Adherence to protocols for cleaning patient rooms should be monitored to decrease environmental contamination with VRE [31]. Healthcare-associated VRE is transmitted in the hands of healthcare workers; as a result, good hand hygiene is considered an essential measure for reducing the spread of this pathogen. Colonization with VRE typically precedes infection. Colonization most commonly occurs in patients with previous antimicrobial therapy and residents in long-term care facilities [32].

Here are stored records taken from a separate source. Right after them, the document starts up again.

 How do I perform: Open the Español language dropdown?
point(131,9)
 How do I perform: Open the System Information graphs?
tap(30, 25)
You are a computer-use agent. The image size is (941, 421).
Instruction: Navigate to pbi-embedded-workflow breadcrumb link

A multimodal strategy is required for VRE prevention and control, including general infection prevention measures including the best care of vascular and urinary catheters, accurate and quick diagnosis and management, judicious use of antibiotics, and infection transmission prevention [32,33,34].

.An infection control program is essential to surgical site infection (SSI) prevention [35]. A successful program may decrease the rate of SSIs by 40% [27,28,29,30]. The prompt administration of efficient preoperative antibiotics and careful attention to surgical technique rank as the most crucial elements in the prevention of SSI, along with maintaining a clean operating room environment. A variety of topical and local antibiotic delivery methods as well as wound-protecting barrier devices have been employed during surgery to lower the incidence of SSI [36]. .The use of antimicrobial-coated sutures may minimize the risk of SSI, although the available and high-quality data are scarce [37].

Conclusions

Our study suggests that ampicillin could reprise its role as a first-line treatment of enterococcal infections with teicoplanin reserved for cases in which the former cannot be used, such as due to a β-lactam allergy. Clearly, larger and more meticulous studies are necessary to confirm the role of ampicillin. What is apparent from our study is that the resistance of E. faecalis to ampicillin does not remain stable but weakens over a relatively short period of time. Thus an antibiotic that in one period may not show increased activity against this pathogen in another period of time may still be suitable and effective for the treatment of E. faecalis infections. Ampicillin may be a suitable agent for treating infections caused by E. faecalis. Further research is necessary to validate these results and establish its use as empiric therapy against such infections.